- [Problem requirements]
In the records below, begin at the line that has "The height and width of the screenshot is (197, 353)." and stop after the line that has "Task: Click airline"; quote those lines verbatim and nothing more.

=== Begin Enclosure ===

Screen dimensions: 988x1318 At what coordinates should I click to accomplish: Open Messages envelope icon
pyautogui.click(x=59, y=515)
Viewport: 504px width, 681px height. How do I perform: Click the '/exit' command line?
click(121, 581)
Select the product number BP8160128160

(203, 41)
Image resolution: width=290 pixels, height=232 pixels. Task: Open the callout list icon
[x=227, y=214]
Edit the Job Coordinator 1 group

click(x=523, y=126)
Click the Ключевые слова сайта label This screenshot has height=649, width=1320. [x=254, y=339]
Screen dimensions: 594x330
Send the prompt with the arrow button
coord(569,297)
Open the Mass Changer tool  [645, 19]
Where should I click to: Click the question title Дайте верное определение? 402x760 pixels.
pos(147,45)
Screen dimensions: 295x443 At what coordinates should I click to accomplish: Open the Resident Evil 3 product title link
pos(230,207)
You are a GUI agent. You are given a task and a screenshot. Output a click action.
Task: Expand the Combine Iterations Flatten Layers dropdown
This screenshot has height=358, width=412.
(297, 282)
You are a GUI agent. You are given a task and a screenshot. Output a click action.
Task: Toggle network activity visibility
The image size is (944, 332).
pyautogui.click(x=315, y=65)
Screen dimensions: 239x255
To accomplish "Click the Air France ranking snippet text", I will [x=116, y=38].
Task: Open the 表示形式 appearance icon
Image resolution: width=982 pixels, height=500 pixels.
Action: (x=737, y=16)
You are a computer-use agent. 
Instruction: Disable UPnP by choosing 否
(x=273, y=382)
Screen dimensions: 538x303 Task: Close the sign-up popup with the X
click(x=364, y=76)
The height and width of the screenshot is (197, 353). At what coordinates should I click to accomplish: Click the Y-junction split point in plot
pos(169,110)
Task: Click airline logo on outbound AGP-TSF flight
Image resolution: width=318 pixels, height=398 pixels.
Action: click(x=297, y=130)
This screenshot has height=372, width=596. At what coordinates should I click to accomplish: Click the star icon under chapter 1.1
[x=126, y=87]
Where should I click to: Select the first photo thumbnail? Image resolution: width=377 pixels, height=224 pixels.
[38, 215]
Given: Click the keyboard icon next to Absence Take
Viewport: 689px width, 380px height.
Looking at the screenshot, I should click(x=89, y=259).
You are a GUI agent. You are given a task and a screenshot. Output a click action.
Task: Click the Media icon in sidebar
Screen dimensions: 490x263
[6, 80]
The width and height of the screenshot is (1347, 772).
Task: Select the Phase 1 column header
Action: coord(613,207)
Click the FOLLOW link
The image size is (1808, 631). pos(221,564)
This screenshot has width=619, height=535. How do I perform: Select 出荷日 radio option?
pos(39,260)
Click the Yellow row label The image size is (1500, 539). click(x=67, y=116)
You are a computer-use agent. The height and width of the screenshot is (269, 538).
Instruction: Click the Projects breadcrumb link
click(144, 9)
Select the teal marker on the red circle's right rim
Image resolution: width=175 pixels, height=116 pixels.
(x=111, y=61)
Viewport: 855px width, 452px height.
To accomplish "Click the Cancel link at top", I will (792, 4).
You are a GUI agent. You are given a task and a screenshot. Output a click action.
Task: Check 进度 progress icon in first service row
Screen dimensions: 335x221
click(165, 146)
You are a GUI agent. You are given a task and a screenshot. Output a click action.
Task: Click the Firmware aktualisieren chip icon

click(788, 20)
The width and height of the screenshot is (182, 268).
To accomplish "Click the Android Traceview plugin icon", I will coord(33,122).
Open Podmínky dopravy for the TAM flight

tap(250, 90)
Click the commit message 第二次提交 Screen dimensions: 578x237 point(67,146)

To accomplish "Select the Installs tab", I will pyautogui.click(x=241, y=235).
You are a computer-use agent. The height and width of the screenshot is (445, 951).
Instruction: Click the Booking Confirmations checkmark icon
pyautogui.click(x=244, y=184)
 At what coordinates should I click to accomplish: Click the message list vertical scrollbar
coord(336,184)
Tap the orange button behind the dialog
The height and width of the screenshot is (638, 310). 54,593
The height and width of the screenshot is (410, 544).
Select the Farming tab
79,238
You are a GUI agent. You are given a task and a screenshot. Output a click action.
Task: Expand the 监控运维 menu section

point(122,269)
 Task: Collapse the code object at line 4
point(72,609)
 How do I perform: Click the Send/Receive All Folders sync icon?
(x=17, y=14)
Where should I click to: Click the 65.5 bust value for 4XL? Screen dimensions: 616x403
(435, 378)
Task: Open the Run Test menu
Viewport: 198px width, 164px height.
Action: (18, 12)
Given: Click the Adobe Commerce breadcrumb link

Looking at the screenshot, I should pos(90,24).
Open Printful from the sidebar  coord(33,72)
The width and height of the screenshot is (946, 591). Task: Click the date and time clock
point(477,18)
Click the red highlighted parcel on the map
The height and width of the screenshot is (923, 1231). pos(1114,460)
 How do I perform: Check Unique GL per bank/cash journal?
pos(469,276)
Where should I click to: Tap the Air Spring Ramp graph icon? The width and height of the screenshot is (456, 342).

=== End Enclosure ===

- [Your response]
The height and width of the screenshot is (197, 353). At what coordinates should I click to accomplish: Click the Y-junction split point in plot
pos(169,110)
Task: Click airline logo on outbound AGP-TSF flight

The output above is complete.